• [Recorded data]
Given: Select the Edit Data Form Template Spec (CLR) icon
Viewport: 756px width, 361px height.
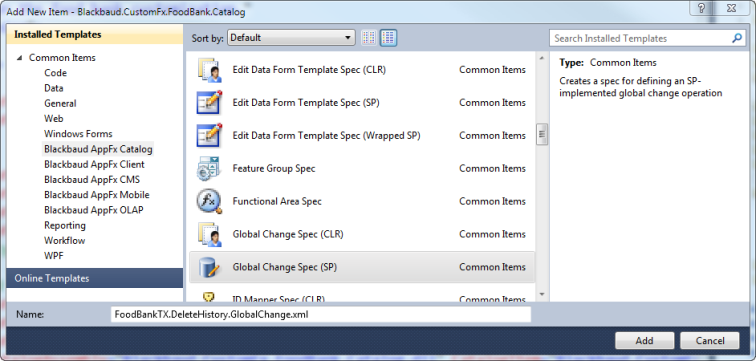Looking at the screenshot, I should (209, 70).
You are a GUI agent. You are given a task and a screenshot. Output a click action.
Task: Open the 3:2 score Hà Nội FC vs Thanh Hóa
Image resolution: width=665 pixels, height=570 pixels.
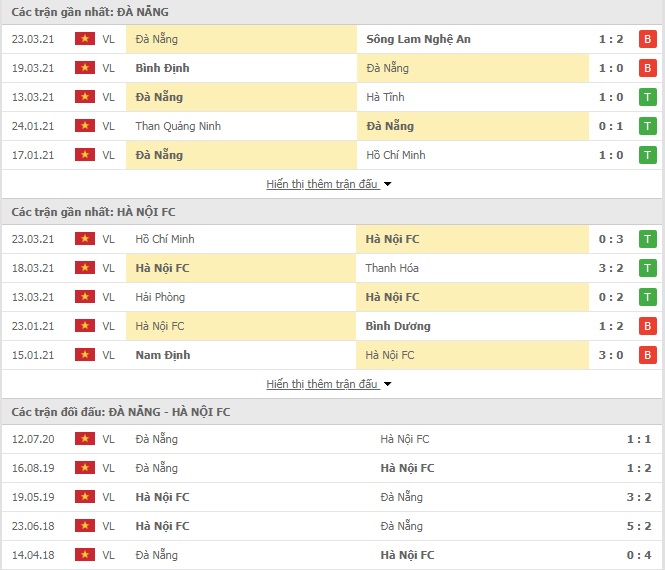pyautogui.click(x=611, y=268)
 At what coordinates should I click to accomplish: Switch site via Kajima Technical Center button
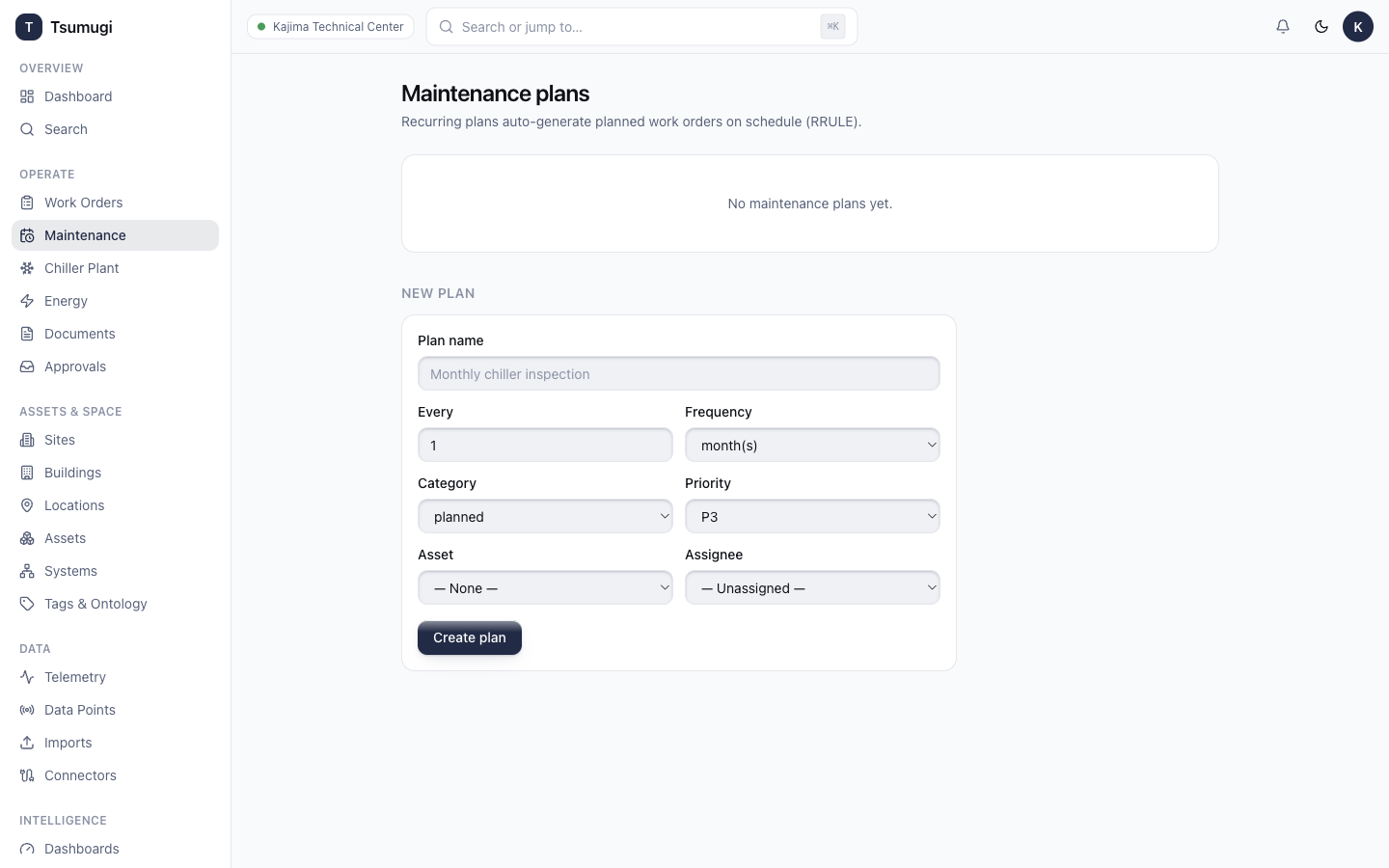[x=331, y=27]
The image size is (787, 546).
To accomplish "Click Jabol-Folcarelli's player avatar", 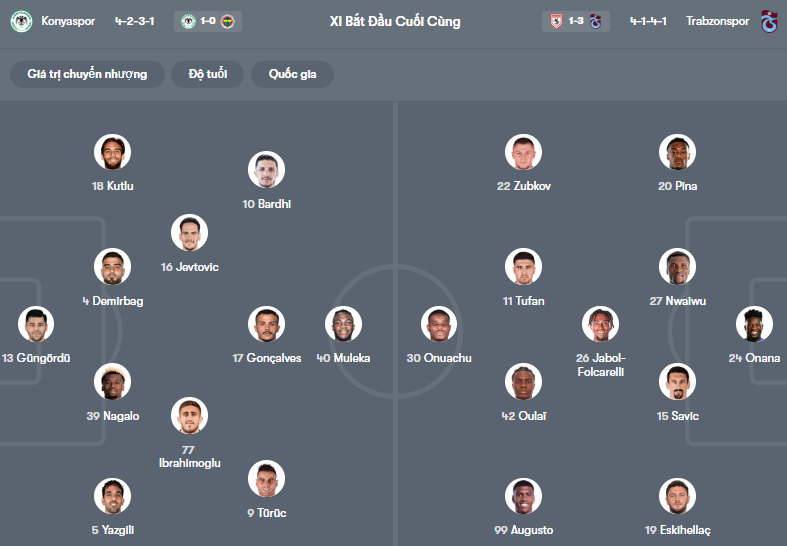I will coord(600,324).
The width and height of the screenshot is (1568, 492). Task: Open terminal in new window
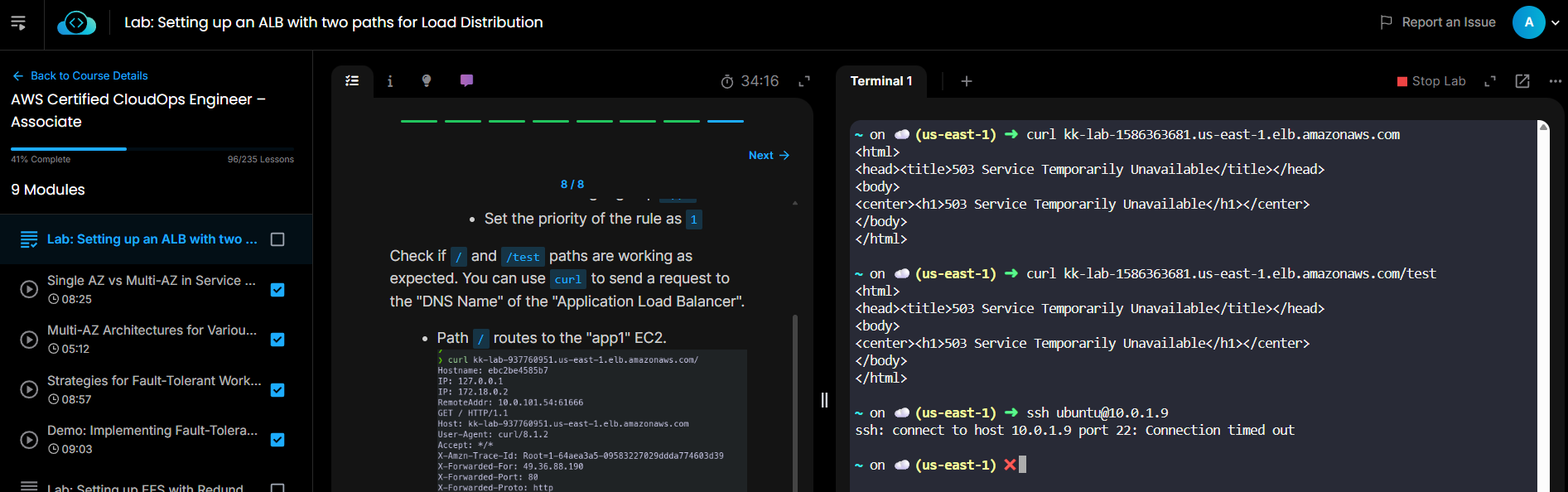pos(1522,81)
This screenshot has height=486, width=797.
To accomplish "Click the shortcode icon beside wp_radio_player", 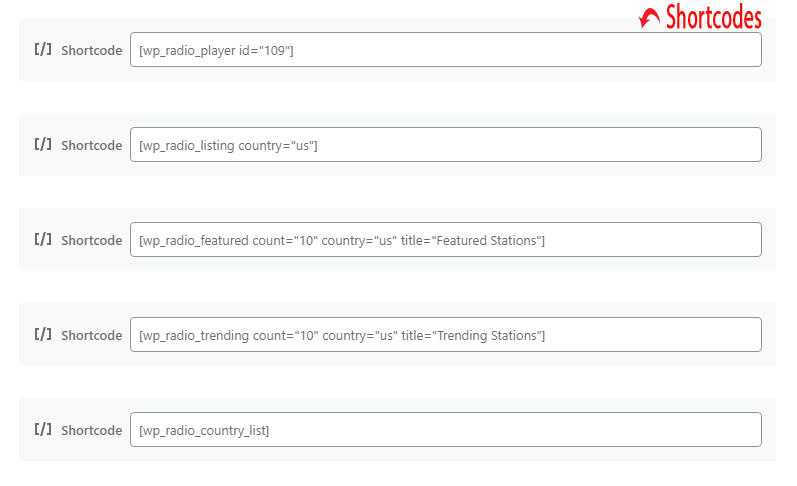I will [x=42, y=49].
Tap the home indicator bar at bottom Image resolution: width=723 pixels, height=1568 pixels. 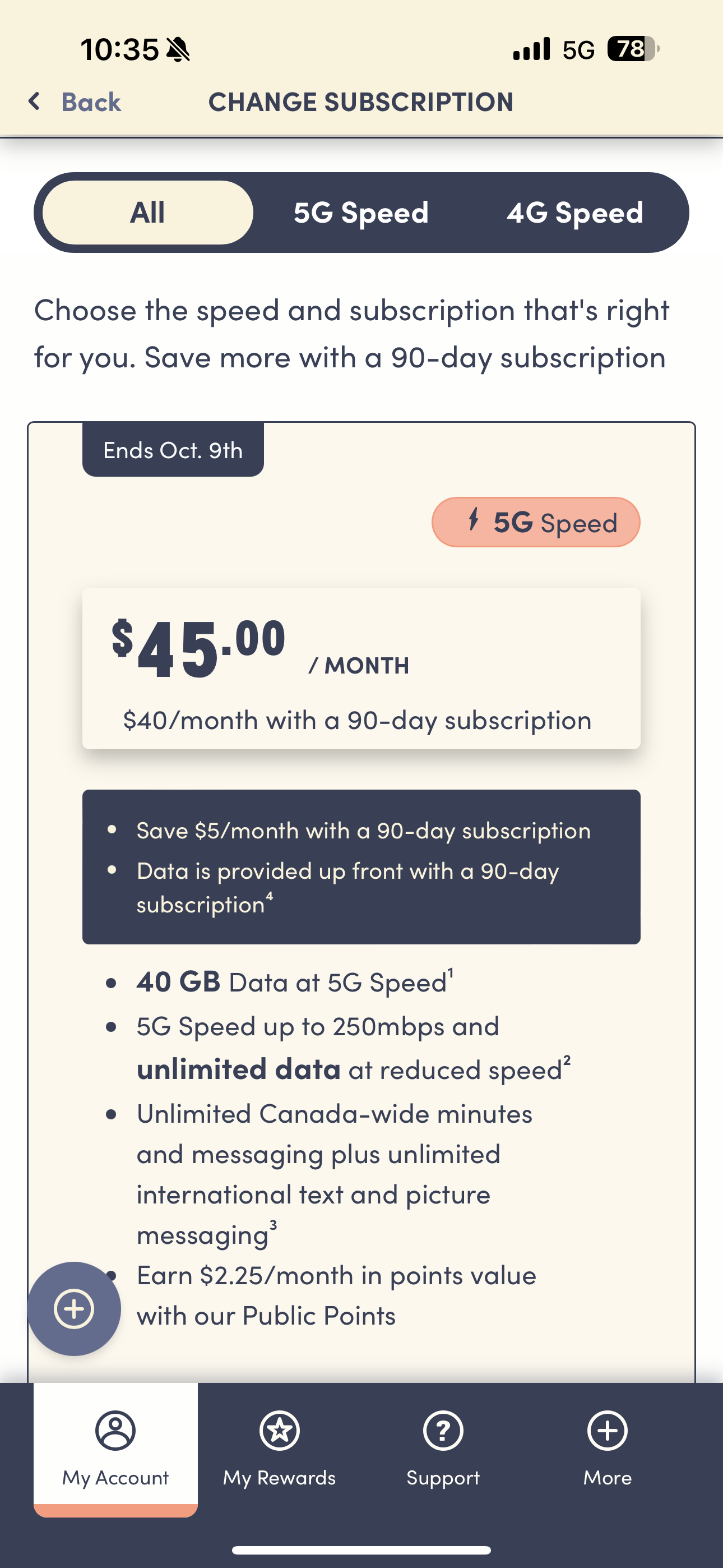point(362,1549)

==

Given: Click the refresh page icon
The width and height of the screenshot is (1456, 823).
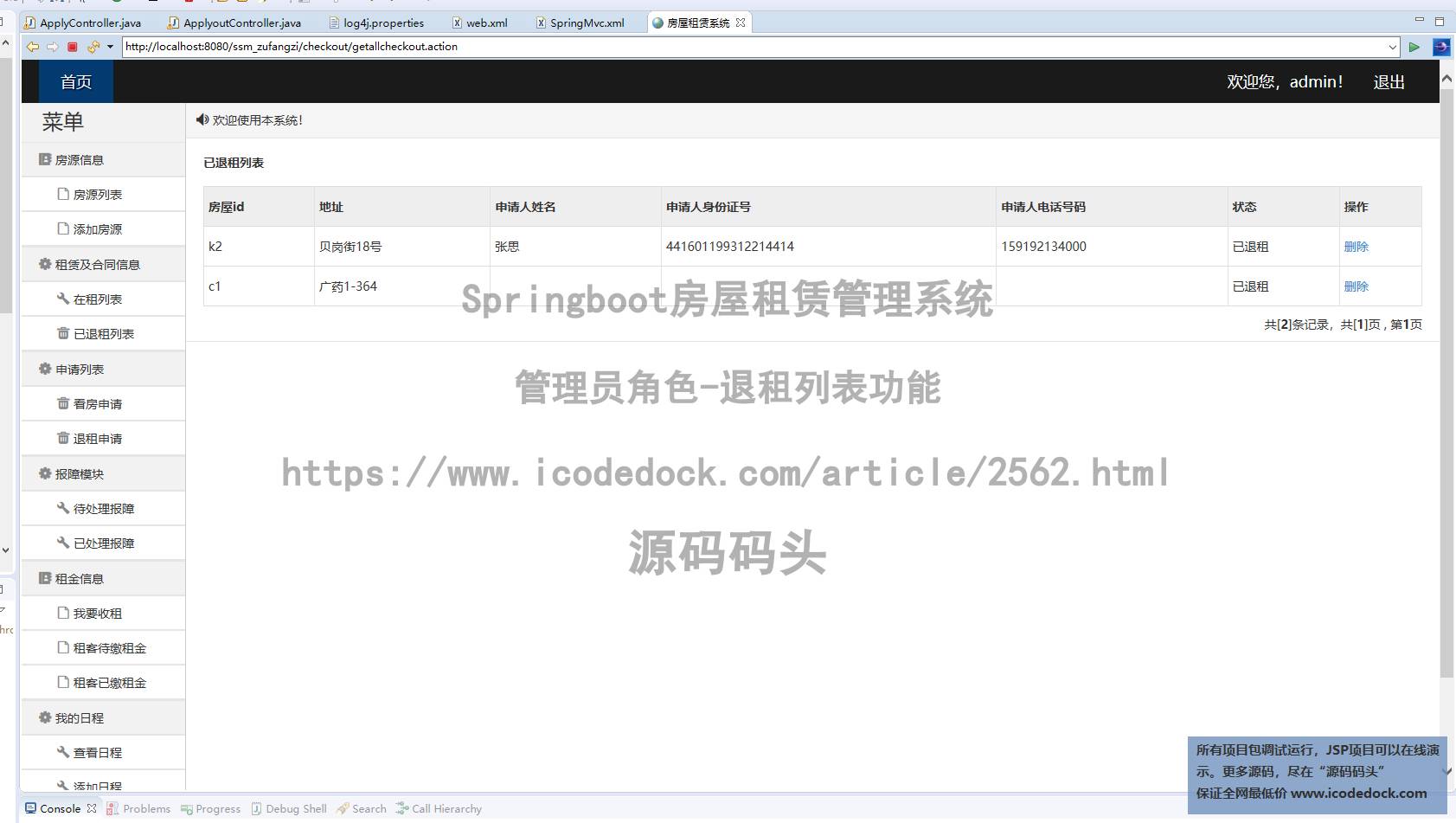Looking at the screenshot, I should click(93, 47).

• [Request]
Extract each line from the items above that contains the string "Open". Case counts.

• [Answer to the problem]
Task: Open the 3:2 score Hà Nội FC vs Thanh Hóa
The width and height of the screenshot is (1568, 492). Task: Open terminal in new window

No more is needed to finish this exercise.